If we make a GET request to /foo , then our middleware doesn’t get called.

We can also pass in a pattern or regex for the path that we pass into use .

For example, we can write:

const express = require('express');  
const bodyParser = require('body-parser');
const app = express();  
const router = express.Router();
app.use(bodyParser.json());  
app.use(bodyParser.urlencoded({ extended: true }));
router.use('/ab?c', (req, res, next) => {  
  console.log('middlware called');  
  next();  
});
router.get('/ab?c', (req, res) => {  
  res.send('bar');  
})
app.use('/foo', router);  
app.listen(3000);

Then when we make a GET request to /foo/abc , we get middleware called logged. We get the same result with /foo/ac .

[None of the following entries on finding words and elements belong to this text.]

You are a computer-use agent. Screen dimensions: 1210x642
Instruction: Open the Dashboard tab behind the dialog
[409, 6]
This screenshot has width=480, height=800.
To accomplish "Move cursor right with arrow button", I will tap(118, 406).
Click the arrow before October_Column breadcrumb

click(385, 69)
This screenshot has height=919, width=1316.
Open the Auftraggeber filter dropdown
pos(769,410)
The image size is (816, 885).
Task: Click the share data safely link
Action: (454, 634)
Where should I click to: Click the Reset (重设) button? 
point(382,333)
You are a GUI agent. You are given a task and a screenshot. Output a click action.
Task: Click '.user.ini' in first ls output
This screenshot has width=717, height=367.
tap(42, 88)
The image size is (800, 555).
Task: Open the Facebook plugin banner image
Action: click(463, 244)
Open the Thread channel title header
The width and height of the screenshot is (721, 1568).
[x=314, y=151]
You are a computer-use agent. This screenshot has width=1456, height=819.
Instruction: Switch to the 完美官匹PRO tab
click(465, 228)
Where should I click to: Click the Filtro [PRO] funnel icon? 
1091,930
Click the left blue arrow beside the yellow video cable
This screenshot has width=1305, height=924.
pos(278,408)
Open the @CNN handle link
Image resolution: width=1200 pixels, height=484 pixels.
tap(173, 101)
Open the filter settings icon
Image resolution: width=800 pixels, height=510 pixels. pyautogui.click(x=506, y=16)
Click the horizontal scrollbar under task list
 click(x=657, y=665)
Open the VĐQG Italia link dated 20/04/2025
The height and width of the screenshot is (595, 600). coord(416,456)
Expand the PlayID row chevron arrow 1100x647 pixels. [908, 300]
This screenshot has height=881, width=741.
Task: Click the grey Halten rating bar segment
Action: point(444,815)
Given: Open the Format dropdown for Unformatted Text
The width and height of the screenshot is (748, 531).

We can pass in a regex as the path as follows:

const express = require('express');  
const bodyParser = require('body-parser');
const app = express();  
const router = express.Router();
app.use(bodyParser.json());  
app.use(bodyParser.urlencoded({ extended: true }));
router.use('/a(bc)?$', (req, res, next) => {  
  console.log('middlware called');  
  next();  
});
router.get('/a(bc)?$', (req, res) => {  
  res.send('bar');  
})
app.use('/foo', router);  
app.listen(3000);

Then when we make a GET request to /foo/abc or /foo/a , we get middleware called logged.

Conclusion

We can handle multiple kinds of requests in a router object with the route method. It lets us chain a series of method calls and pass in route handlers for each kind of request.

With the use method, we can pass in middleware that only applies to routes handled by the router object. Any other route won’t invoke the middleware.

We can pass in a string or regex path to the use method to only handle requests that are made to certain paths.